MIT Researchers Use Lego Bricks to Build High-Tech Miniature Lab

Almost as impressive as nine-year-old me's creations.

by Alasdair Wilkins

Lego is excellent. The building blocks — building bricks, sorry — of many a well-spent, engineering-minded youth, Lego pieces can build anything from a Lego Millennium Falcon to a Lego women-in-space set. And, if you happen to be engineering researchers at the Massachusetts Institute of Technology, those bricks can build a working, high-tech science lab, one that might even work better than existing approaches.

See also: “20 Years After the Great Lego Spill, They’re Still Washing Ashore

A paper in Wednesday’s issue of the journal Lab on a Chip, explains how the team at MIT used what they refer to as “interlocking injection-molded blocks” — again, seriously, it’s bricks — to build a miniature lab that can manipulate the flow of liquids at milliliter scales.

This is known as microfluidics, and more typically mechanical engineers build such tiny labs on flat, two-dimensional chips. But the fact that Lego bricks have the same size and specifications all over the world means they have legitimate potential as a building material for microfluidics experiments. The Lego lab that the team built was able to mix, store, pump, and sort minute amounts of fluids.

Crucially, the Lego design took advantage of one of the things people love most about them, which is that they can be snapped apart and reassembled. Instead of existing microfluidic chips, which must be painstakingly assembled to include the tools to complete all conceivable tasks on one small device, a Lego-based setup can be modular, with different arrangements used to complete different tasks.

In that sense, the Lego mini-lab is more than just a curiosity: It’s a whole new way of thinking about some of the most finicky experimental science that researchers have to do. And instead of designing some new interlocking block that just happened to be the same general dimensions as your basic Lego bricks, the researchers elected to use what was already plentifully available.
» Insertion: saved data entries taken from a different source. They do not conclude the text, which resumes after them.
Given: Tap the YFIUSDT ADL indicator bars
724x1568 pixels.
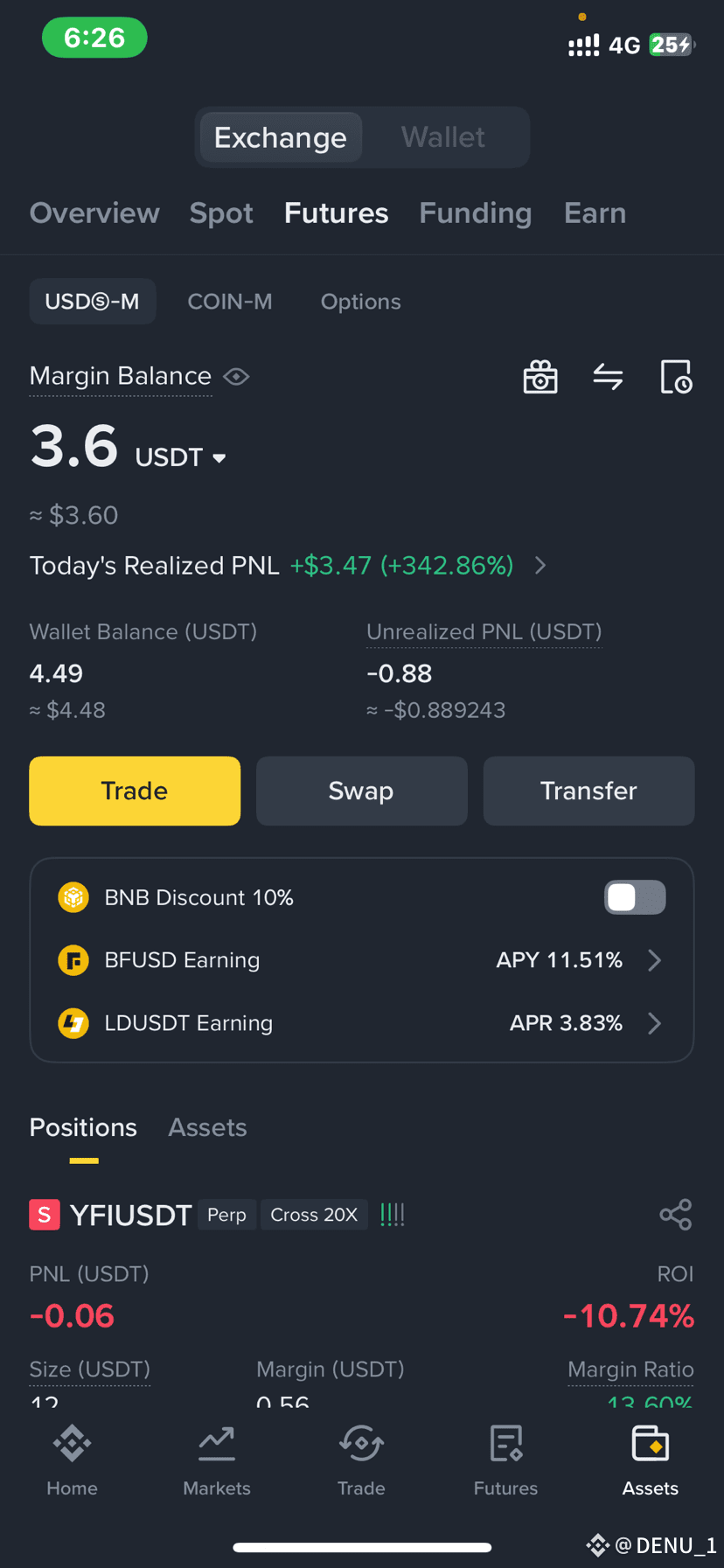Looking at the screenshot, I should [393, 1215].

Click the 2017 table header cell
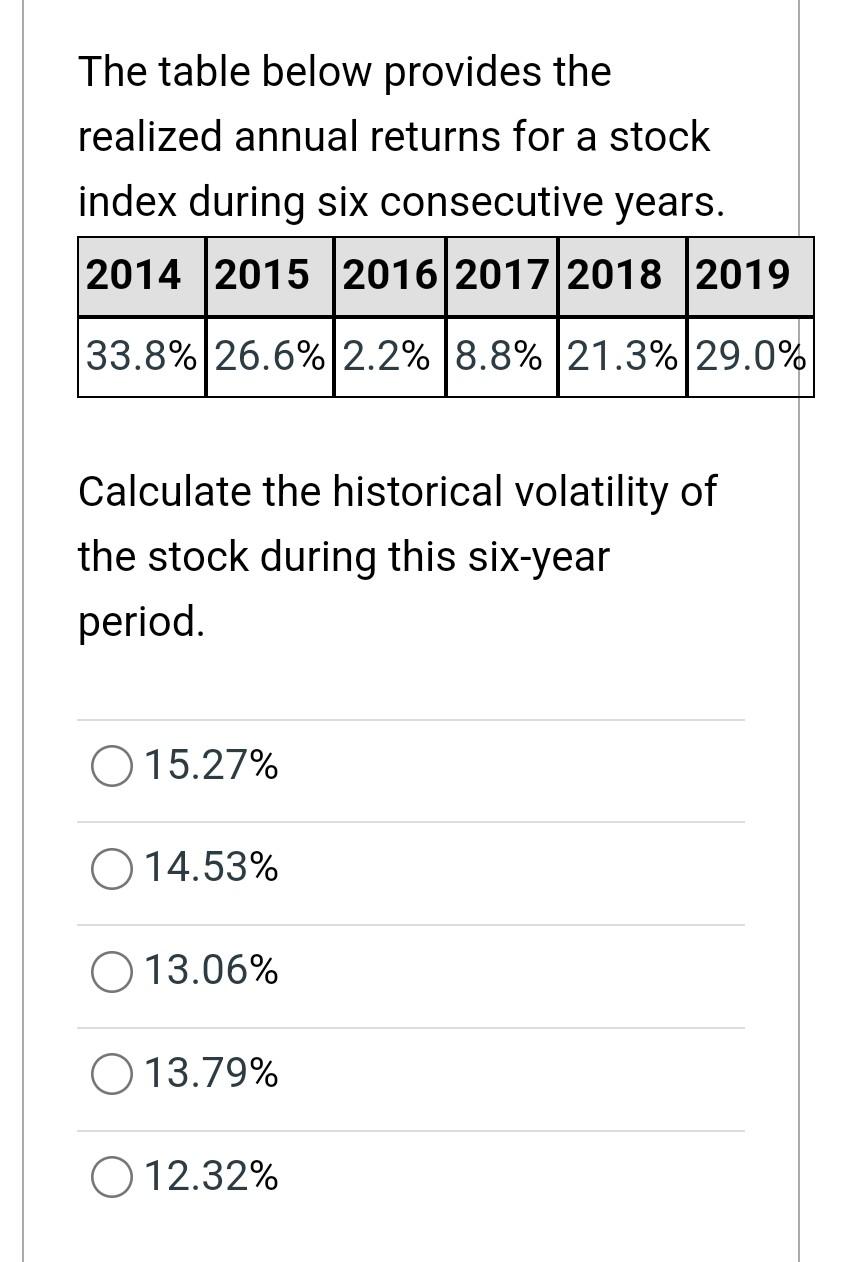coord(503,273)
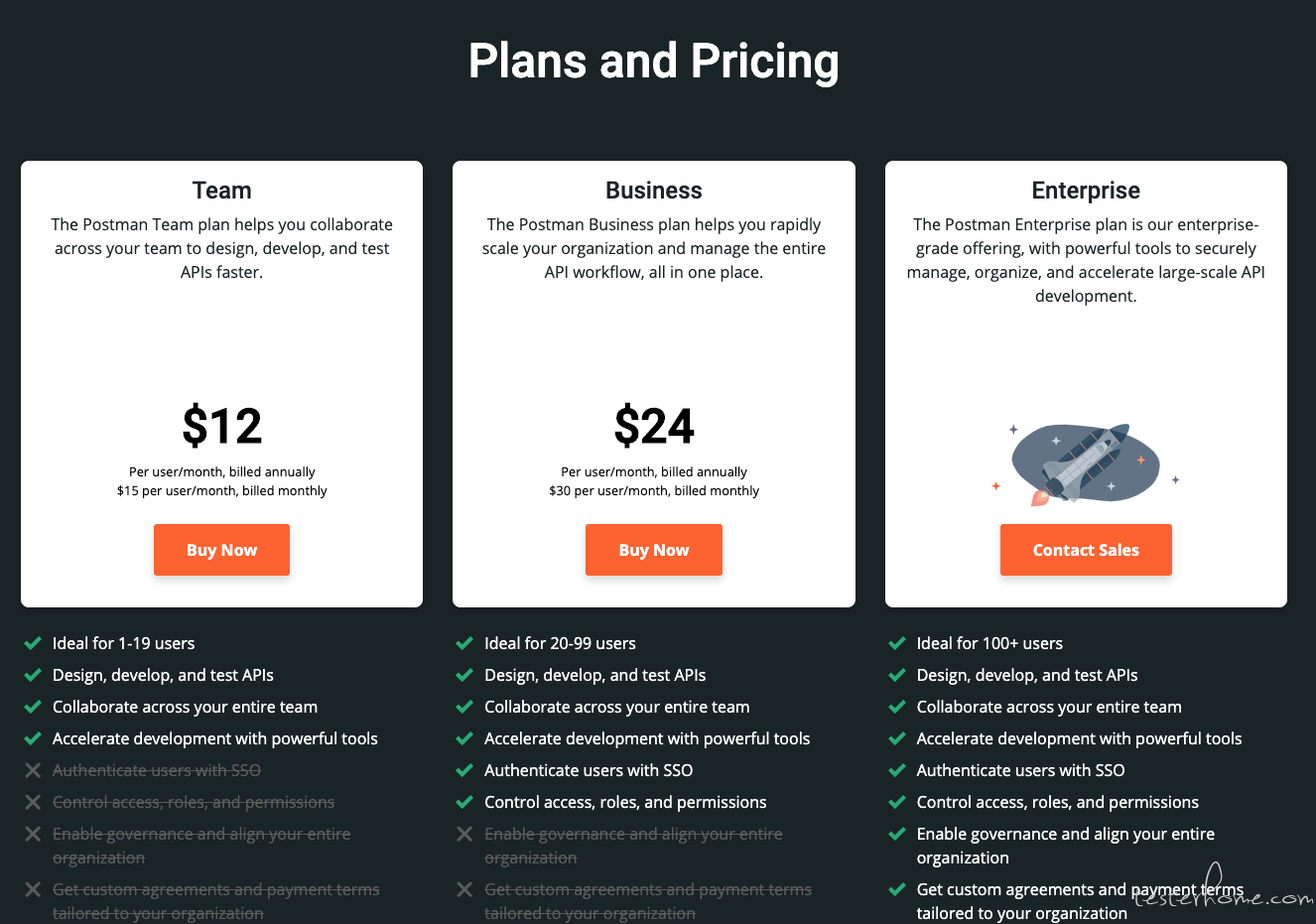
Task: Click checkmark beside Business Authenticate users with SSO
Action: click(x=464, y=770)
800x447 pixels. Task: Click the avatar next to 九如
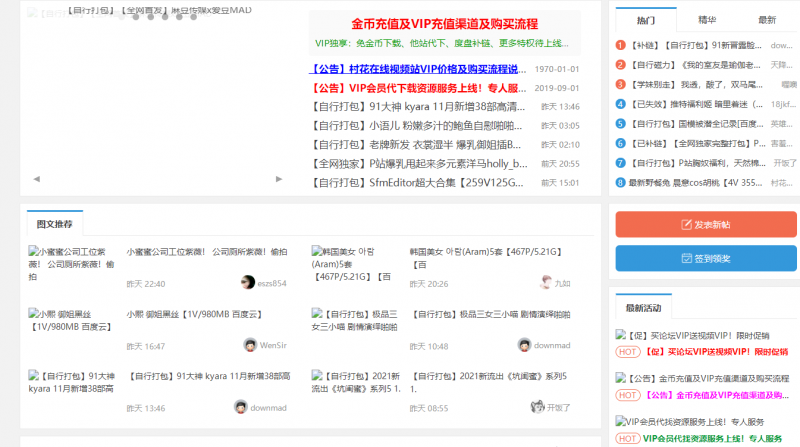tap(546, 283)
The Lego bricks themselves weren’t exactly like those you would get in a building set, at least not once the team was done altering them. They used special tools to cut incredibly fine channels into different bricks so the fluids could flow through them. The team also added tiny O-rings to seal the microns-wide gaps between bricks.

The researchers do point out there are a few drawbacks to using Lego bricks, particularly the fact that its plastic material makes it unable to handle certain fluids. A polymer-based equivalent would open up a wider variety of possible applications, which makes this new approach all the more promising — as long as we all agree to keep calling whatever blocks they use Lego, that is.